Tra gli appunti delle letture, trovo un piccolo testo di Joseph de Maistre che mi pare degno di riflessione. Eccolo: "Se Gesù Cristo non fosse Dio, Maometto dovrebbe considerarsi il maggiore apostolo e benefattore del genere umano, perché avrebbe strappato l’umanità dalla idolatria degli idoli. Egli avrebbe portato l’umanità a quella purezza del Dio unico annunciata sì dagli ebrei ma che soltanto l’islam avrebbe diffuso alla grande in ogni continente". Chissà se quegli occidentali che combattono il cristianesimo si rendono conto che abbassare questo significa innalzare al più alto livello la religione di cui Muhammad fu profeta e che ora li terrorizza?

Per finire, giusto al proposito. Vedo le previsioni dell’agenzia americana più quotata in sociologia religiosa. Ecco la situazione: i musulmani nel mondo sono un miliardo e seicento milioni, in continuo aumento. Almeno il 20 per cento di loro è radicale, legge alla lettera le parole del Corano coi suoi inviti a sterminare i miscredenti.

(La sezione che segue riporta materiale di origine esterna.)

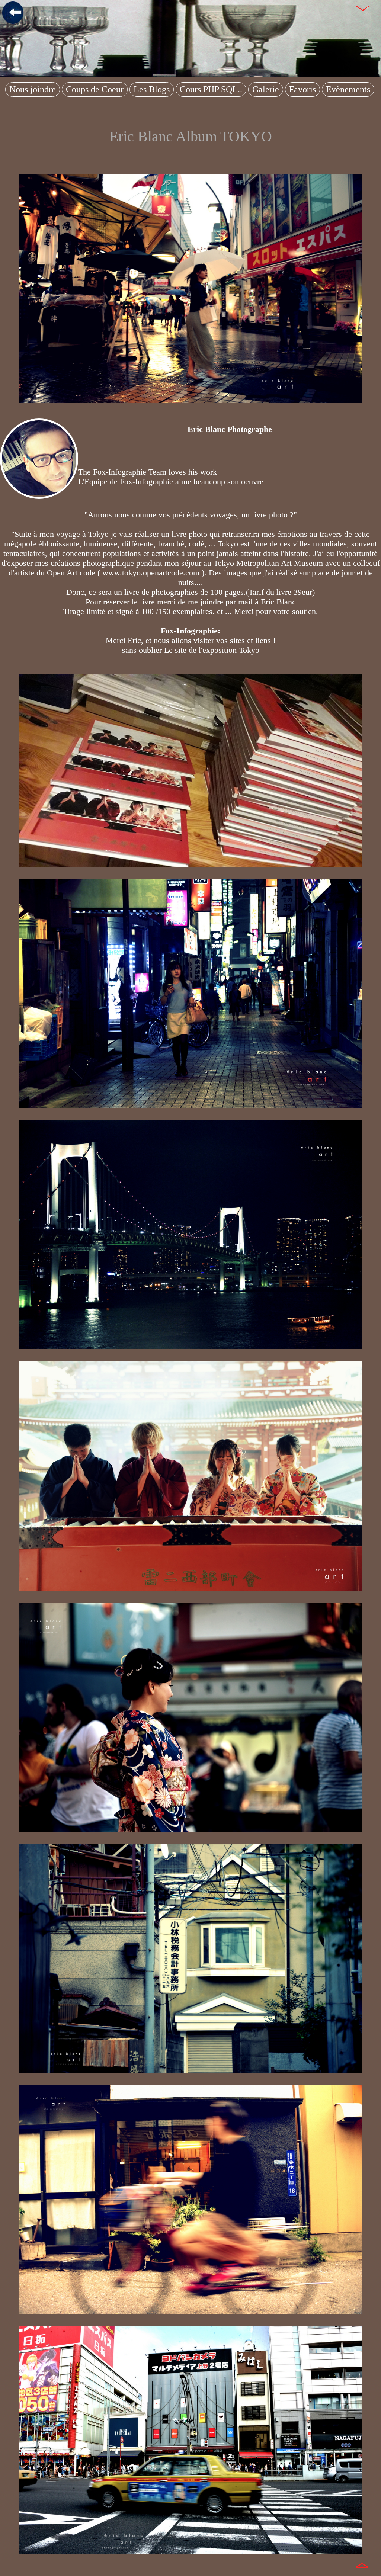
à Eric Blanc (275, 601)
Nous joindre (32, 89)
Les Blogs (152, 89)
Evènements (348, 89)
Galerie (265, 89)
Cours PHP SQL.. (211, 89)
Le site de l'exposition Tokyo (211, 650)
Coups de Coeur (95, 89)
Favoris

Questo significa tra i 300 e i 400 milioni di coloro che noi chiamiamo “ terroristi “ e che per loro sono invece “gloriosi martiri“. Detto con un po’ di egoismo: ci sono buoni motivi, oggi, per rallegrarsi di essere vecchi e per compiangere il futuro dei giovani che non fanno parte dell’ Umma, la comunità maomettana.